Belding H. Scribner Award to Honor James E. Cimino

James E. Cimino


The 2009 Belding H. Scribner Award goes to James E. Cimino, MD, who in the 1960s engineered a breakthrough approach to accessing the veins of hemodialysis patients, before dedicating his career to palliative care. Established in 1995, the Belding H. Scribner Award is presented to one or more individuals who have made outstanding contributions to the care of patients with renal disorders or have substantially changed the clinical practice of nephrology.

Dr. Cimino is highly regarded for his role in finding an improved method of accessing the veins of dialysis patients. He led the team that developed the arteriovenous (AV) needle technique for vascular access in 1966—still a primary means for vascular access in chronic dialysis patients. The procedure creates a surgical connection between the artery and vein in the forearm that lasts longer than previously developed shunts, including the one developed by Dr. Scribner. The AV fistula is widely credited with prolonging the lives of patents with end stage renal disease and for simplifying their hemodialysis treatment.

Shortly after completing his medical residency and Air Force tour of duty, Dr. Cimino returned to the Bronx, where he was raised, to set up a practice. He worked first at the Bronx Veterans Administration Hospital. In 1960, he started a chronic dialysis program and established a nephrology residency. During the ’60s, he was responsible for assisting in the placement of artificial kidneys in six New York metropolitan area hospitals. He was one of the first board-certified nephrologists.

Subsequently, he moved on to Calvary Hospital for advanced cancer patients in the Bronx, where he has held numerous positions, including chief of medicine and medical director. In 1994, he became director of the Palliative Care Institute at Calvary, serving until he retired from that position. Palliative care was Dr. Cimino’s focus for many years. He not only cared for terminally ill cancer patients, but also lectured and wrote extensively on the subject, emphasizing nutrition, pain management, comfort care, and ethical issues.

Dr. Cimino has received numerous awards and honors, including the American Cancer Society’s Hope Award and the American College of Physicians’ Ralph Claypoole Sr. Memorial Award for Devotion of a Career in Internal Medicine to the Care of Patients. He also received two Laureate Awards from the American College of Physicians and is an Alpha Omega Alpha honorary faculty member.

In addition to his many years as a practicing physician, Dr. Cimino has taught medical students for more than five decades. He has been a clinical professor of medicine at New York Medical College since 1980. He is an honorary member of the American Dietetic Association for establishing and teaching a course in medical nutrition at New York University Graduate School for more than 20 years. Renal nutrition was an important part of the curriculum.

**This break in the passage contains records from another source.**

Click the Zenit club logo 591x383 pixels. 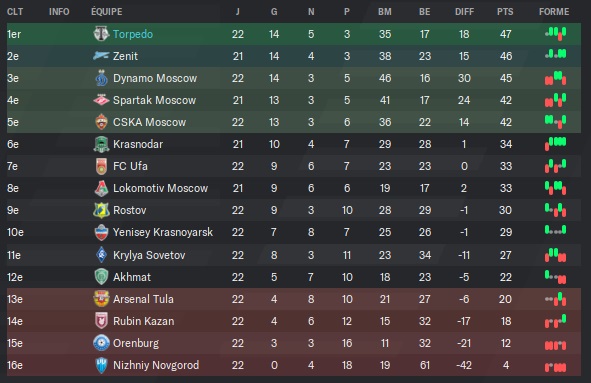point(101,56)
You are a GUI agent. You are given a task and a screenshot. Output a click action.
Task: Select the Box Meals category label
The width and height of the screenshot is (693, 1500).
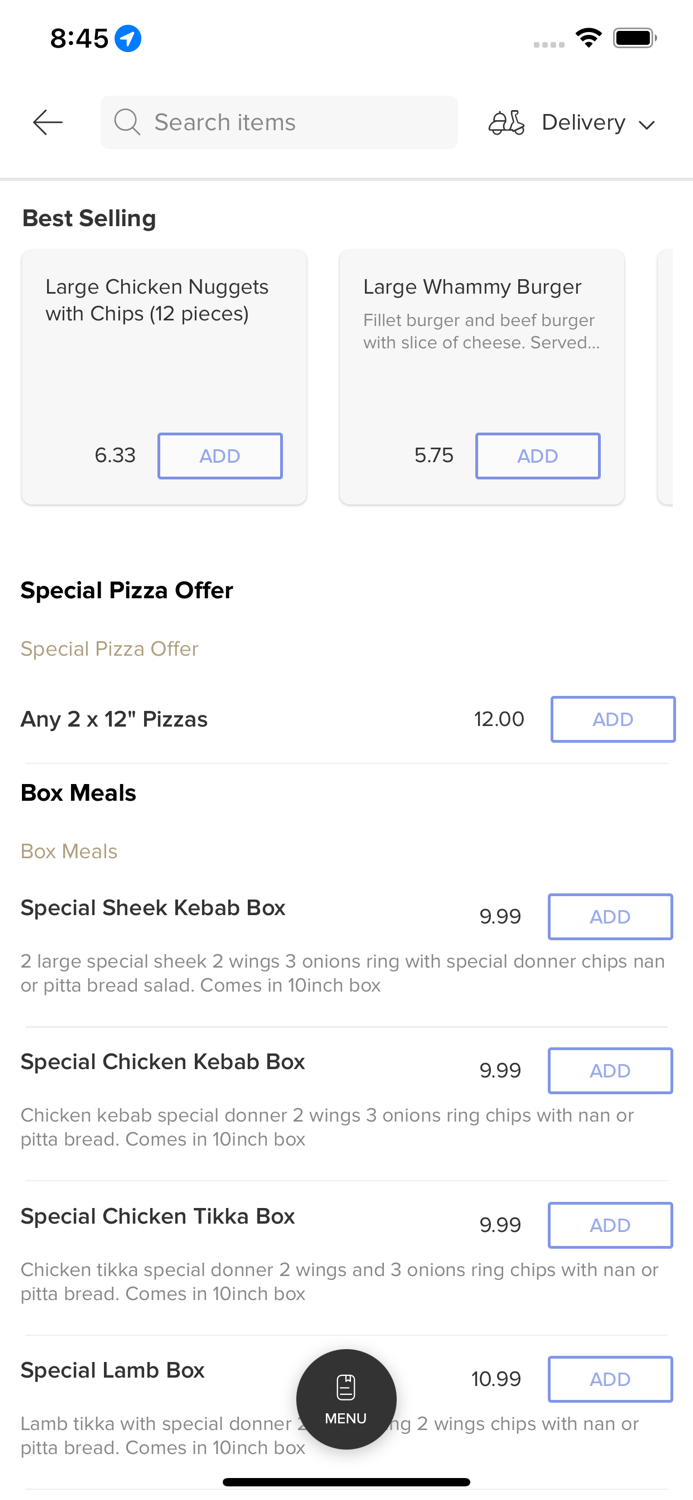coord(69,851)
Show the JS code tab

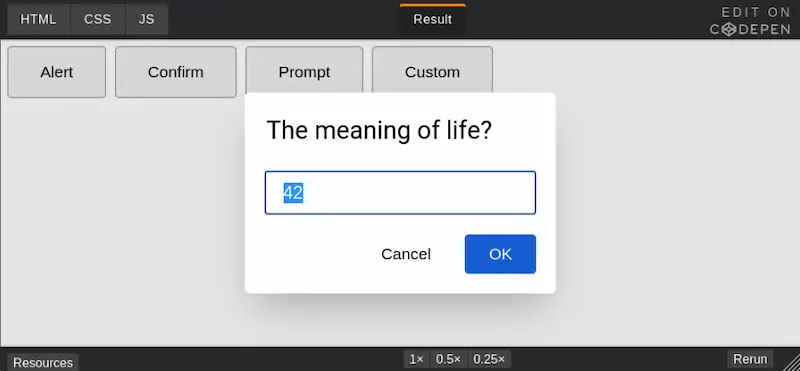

The American Society of Nephrology is pleased to present the Belding H. Scribner award to Dr. Cimino during Sunday’s plenary session, which begins at 8:30 a.m., directly following ASN’s Business Meeting.

Belding H. Scribner


Belding H. Scribner, MD, developed the arteriovenous shunt, which made possible long-term hemodialysis for chronic renal failure.

Dr. Scribner served as head of the University of Washington’s Division of Nephrology in the Department of Medicine from 1958 to 1982. He and his co-workers at the Seattle university made numerous contributions to helping patients with end stage renal disease, including establishing the world’s first out-of-hospital dialysis unit, developing a home hemodialysis program, improving techniques and equipment for hemodialysis and peritoneal dialysis, and studying the adequacy and complications of chronic renal disease treated by dialysis. Dr. Scribner’s work made a significant contribution to transforming nephrology into a major subspecialty of internal medicine.